• Work request:
Starting at the line holding "This screenshot has height=843, width=1400." and finishing at the line holding "Click the dark blue EMA label 91.06677", transcribe the material exactly, keeping both ends but no pictures.

• Exercise input:
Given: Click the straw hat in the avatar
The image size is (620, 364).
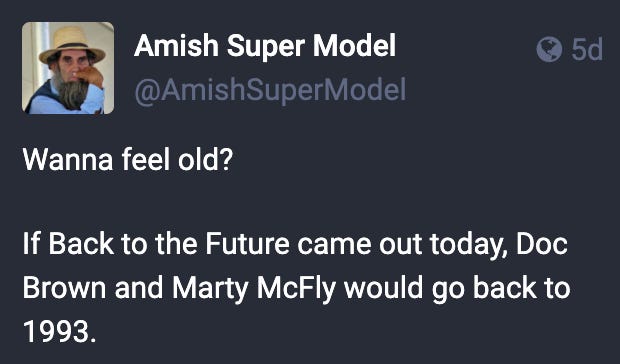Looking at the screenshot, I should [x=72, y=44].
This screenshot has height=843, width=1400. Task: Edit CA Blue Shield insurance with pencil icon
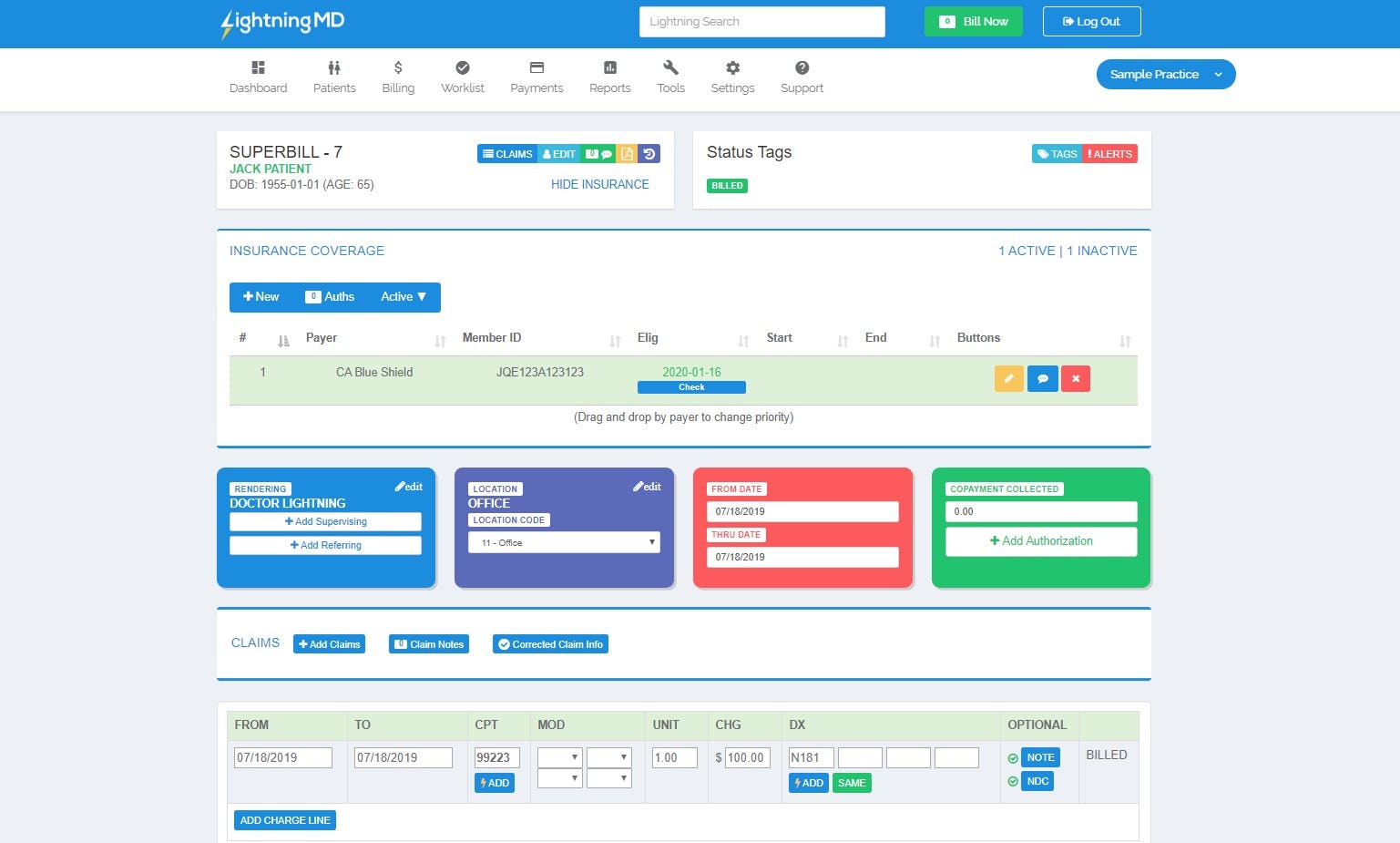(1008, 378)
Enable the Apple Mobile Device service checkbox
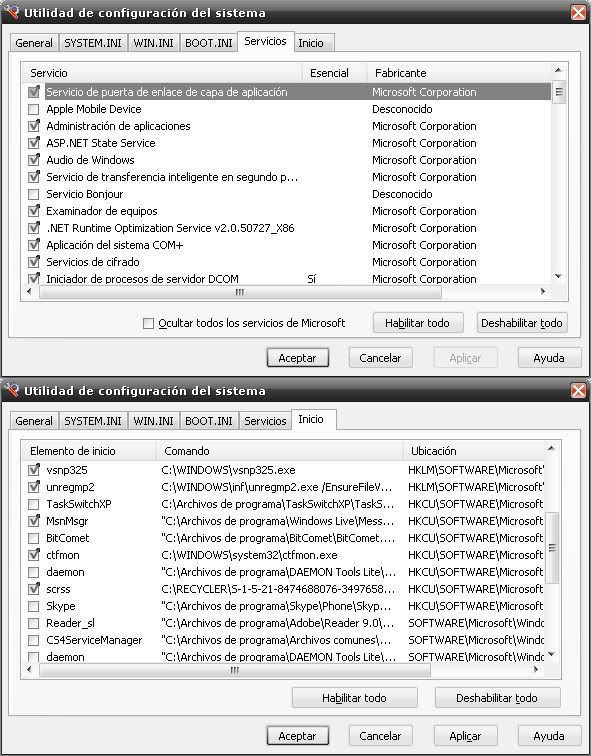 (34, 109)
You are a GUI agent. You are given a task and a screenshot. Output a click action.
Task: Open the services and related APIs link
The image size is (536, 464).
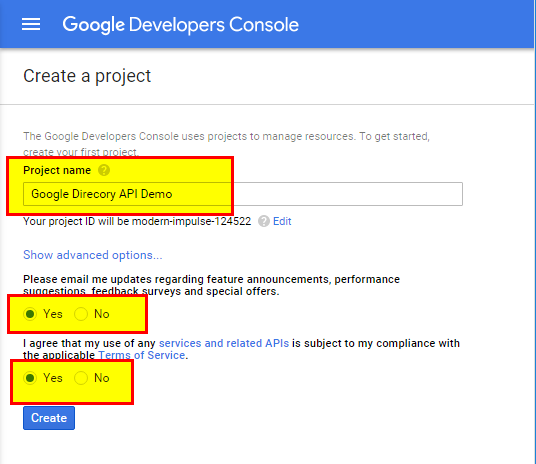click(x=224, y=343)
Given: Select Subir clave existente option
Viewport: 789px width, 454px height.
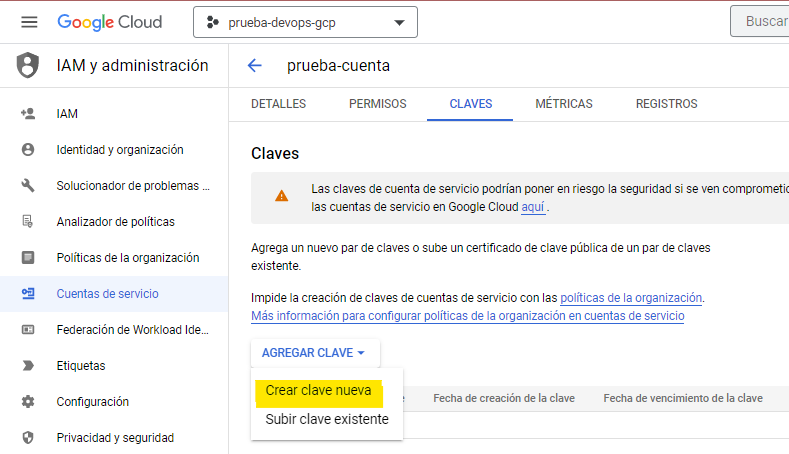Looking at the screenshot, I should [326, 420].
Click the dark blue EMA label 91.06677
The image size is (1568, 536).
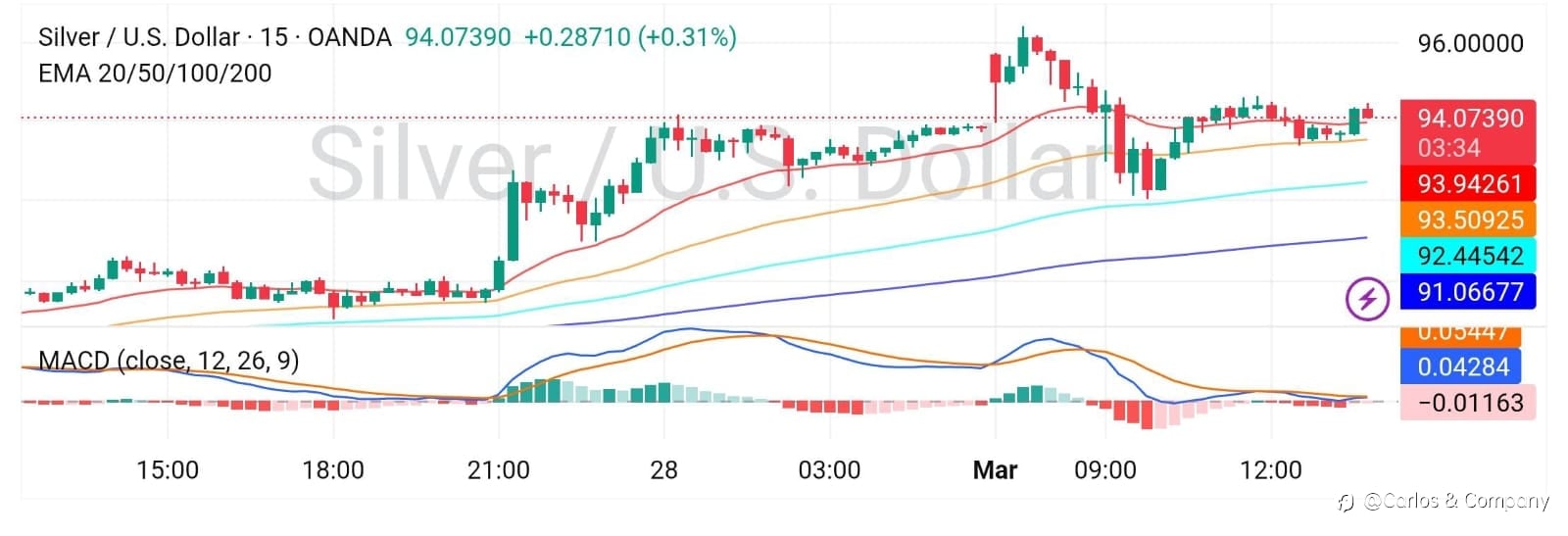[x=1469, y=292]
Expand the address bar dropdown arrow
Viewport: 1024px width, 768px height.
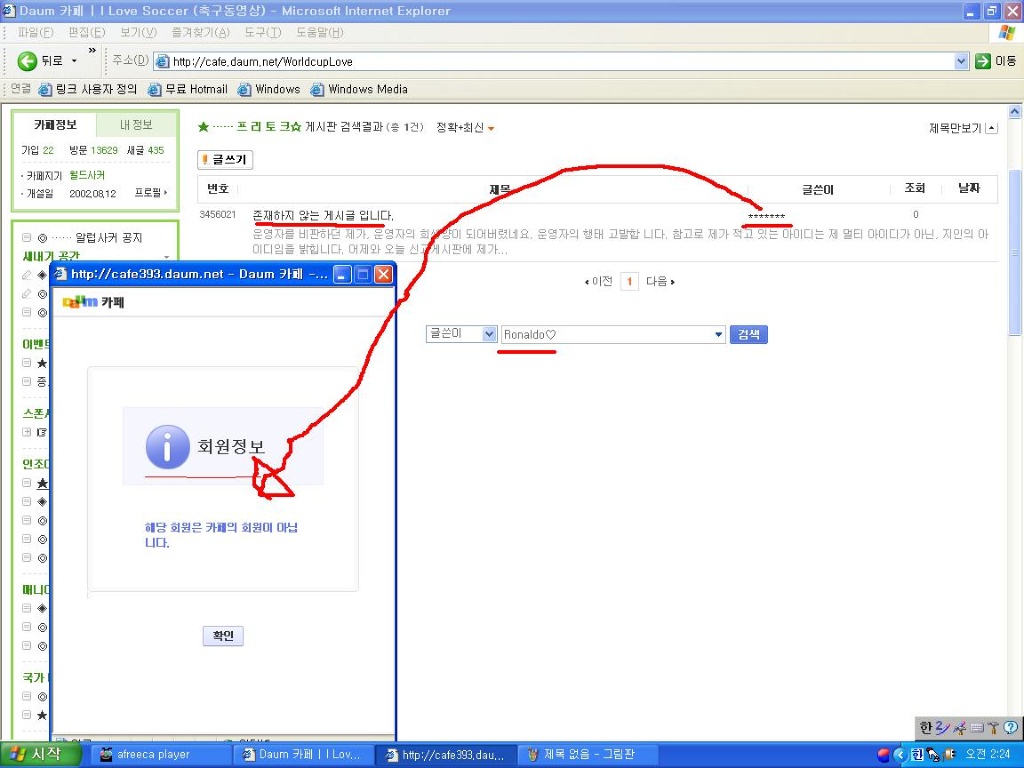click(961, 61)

* * *

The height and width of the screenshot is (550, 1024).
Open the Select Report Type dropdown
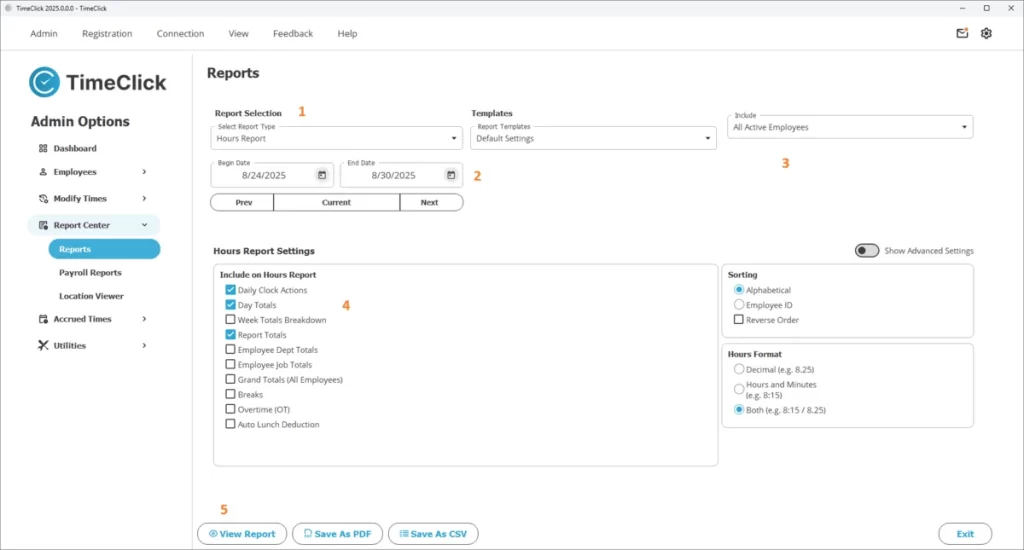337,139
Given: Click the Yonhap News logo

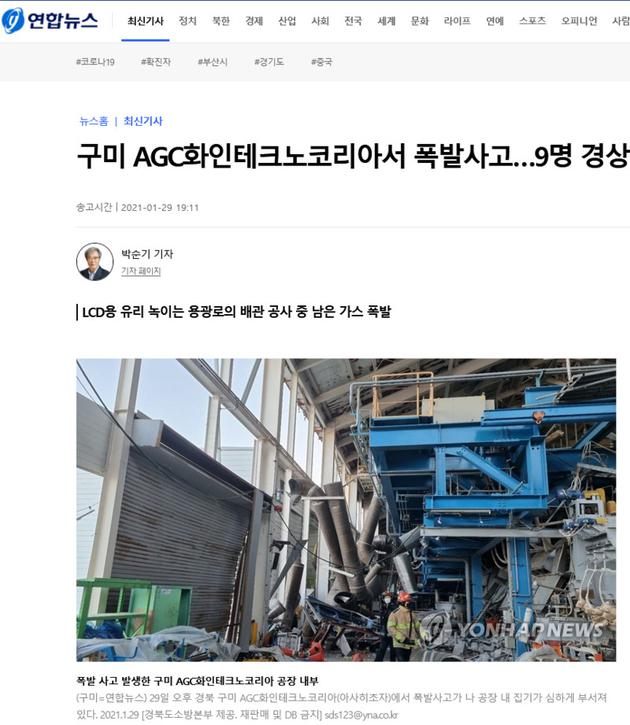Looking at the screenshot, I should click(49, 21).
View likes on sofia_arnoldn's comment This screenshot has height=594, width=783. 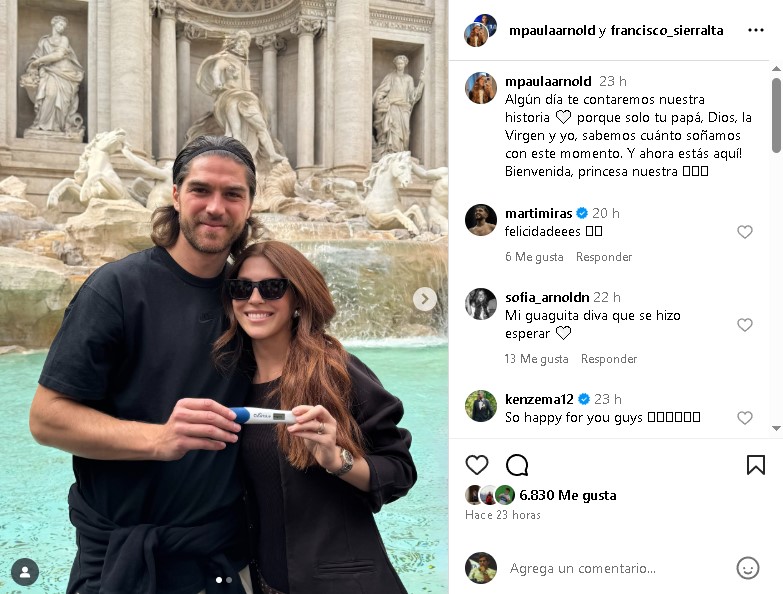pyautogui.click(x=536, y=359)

--

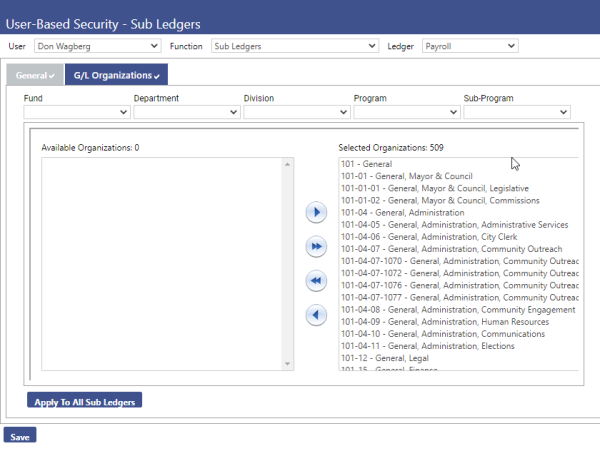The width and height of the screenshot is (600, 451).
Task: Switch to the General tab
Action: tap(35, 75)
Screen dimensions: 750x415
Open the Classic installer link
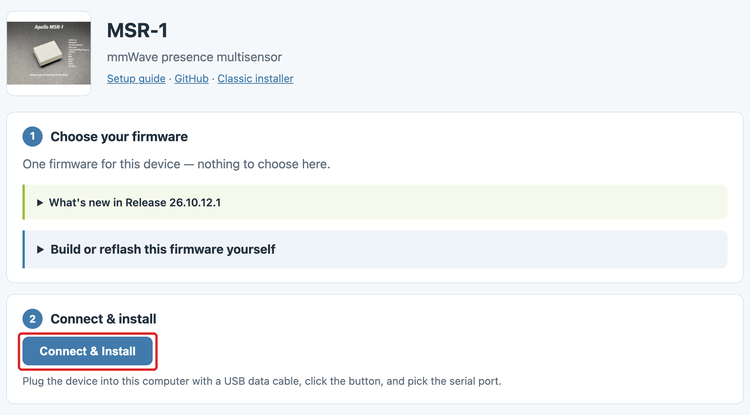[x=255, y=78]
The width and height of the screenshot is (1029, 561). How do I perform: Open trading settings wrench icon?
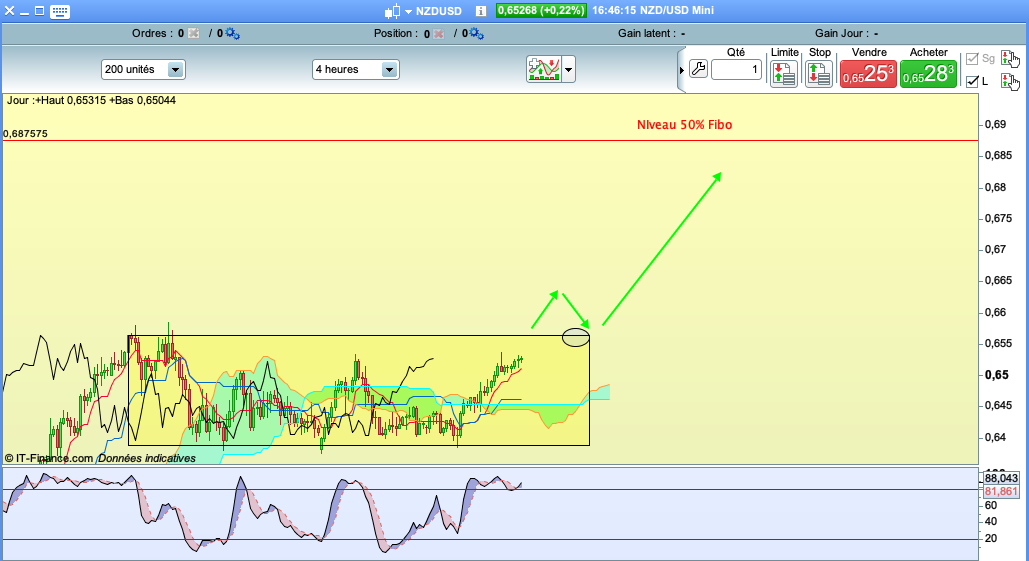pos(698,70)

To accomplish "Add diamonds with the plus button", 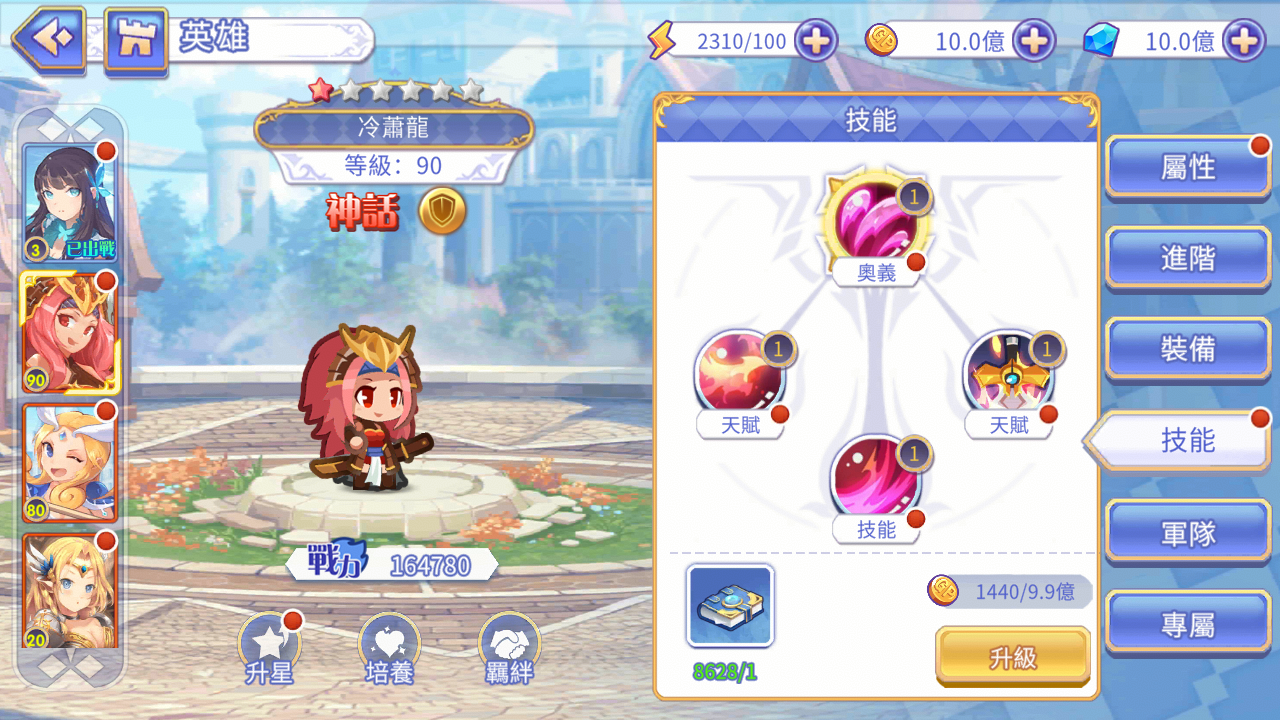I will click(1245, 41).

• Result:
This screenshot has height=843, width=1400. Task: Edit CA Blue Shield insurance with pencil icon
(1008, 378)
Enable the Apple Mobile Device service checkbox
 (34, 109)
You are a GUI agent. You are given a task and a screenshot. Output a click action.
Task: Open the services and related APIs link
The image size is (536, 464).
click(x=224, y=343)
Given: Select Subir clave existente option
Viewport: 789px width, 454px height.
Looking at the screenshot, I should [326, 420].
Click the dark blue EMA label 91.06677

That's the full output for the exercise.